On April 23, 2003, we sold $400 million of 6¼% senior notes due in 2013 pursuant to Rule 144A under the Securities Act of 1933 which allows unregistered transactions with qualified institutional buyers. The notes are general unsecured indebtedness effectively ranking subordinate to bank borrowings, equal to our other senior unsecured notes and above our senior subordinated notes. The notes mature on April 15, 2013 and interest is payable each April 15 and October 15. Net proceeds from the sale of notes, after deducting initial purchaser commissions and estimated offering expenses, were $393.1 million.
On April 23, 2003, we also completed a public offering of 13,800,000 shares of common stock. Net proceeds from the offering, after underwriting discount and estimated offering expenses, were $247.7 million.
Net proceeds from the April 2003 sale of senior notes and common stock will be used to finance our pending producing property acquisition from units of Williams of Tulsa, Oklahoma, to redeem our 8¾% senior subordinated notes and to reduce bank debt. Until closing of the acquisition, scheduled for June 2003, and redemption of the 8¾% senior subordinated notes in May 2003, the proceeds of the senior notes and common stock offerings have been used to repay bank debt. As of May 1, 2003, there were no outstanding bank borrowings under our revolving credit agreement.
Stockholders equity at March 31, 2003 increased $39.2 million from year-end because of earnings of $66.2 million for the three months ended March 31, 2003 and an increase in additional paid-in capital of $1.7 million related to exercise of stock options and issuance of performance shares, partially offset by an increase in accumulated other comprehensive loss of $27 million and common stock dividends declared of $1.7 million. The increase in accumulated other comprehensive loss was attributable to the decline in fair value of cash flow hedge derivatives, which was related to the increase in natural gas prices, partially offset by cash settlements during the quarter.

Data extract:
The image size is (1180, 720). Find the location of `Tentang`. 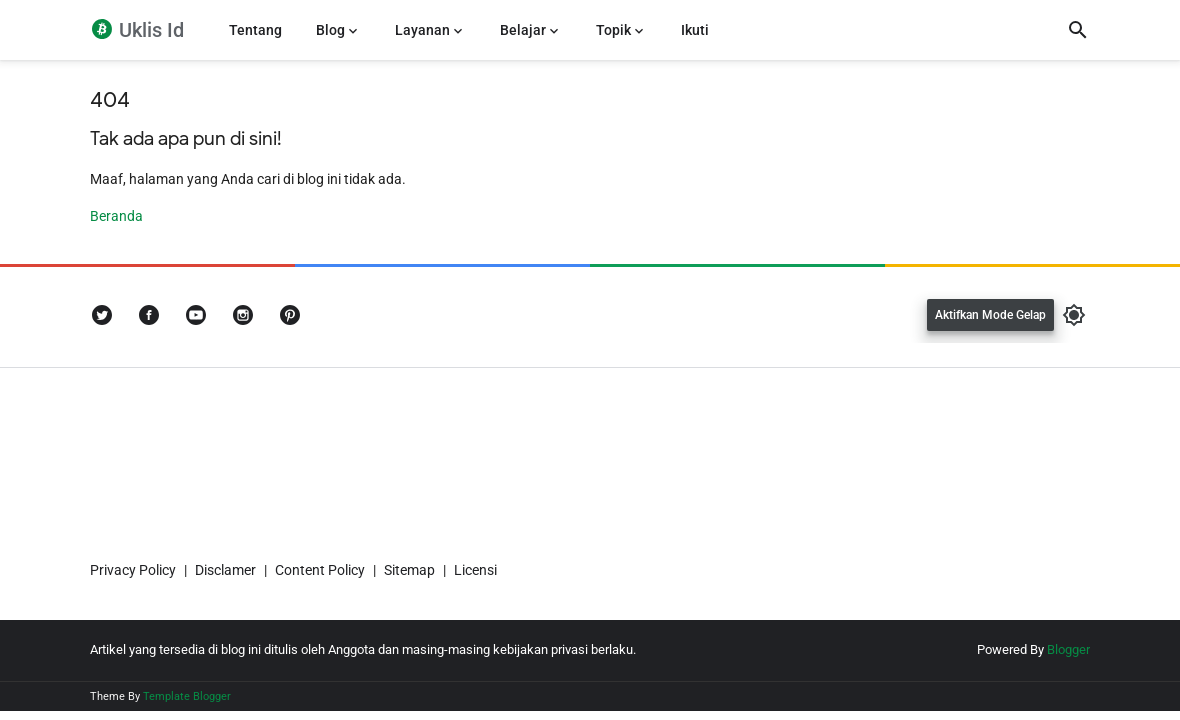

Task goal: Transcribe the passage on the 2003 note and stock offerings above word for word, starting at "Net proceeds from the April" and ending at "revolving credit agreement.".

Task answer:
Net proceeds from the April 2003 sale of senior notes and common stock will be used to finance our pending producing property acquisition from units of Williams of Tulsa, Oklahoma, to redeem our 8¾% senior subordinated notes and to reduce bank debt. Until closing of the acquisition, scheduled for June 2003, and redemption of the 8¾% senior subordinated notes in May 2003, the proceeds of the senior notes and common stock offerings have been used to repay bank debt. As of May 1, 2003, there were no outstanding bank borrowings under our revolving credit agreement.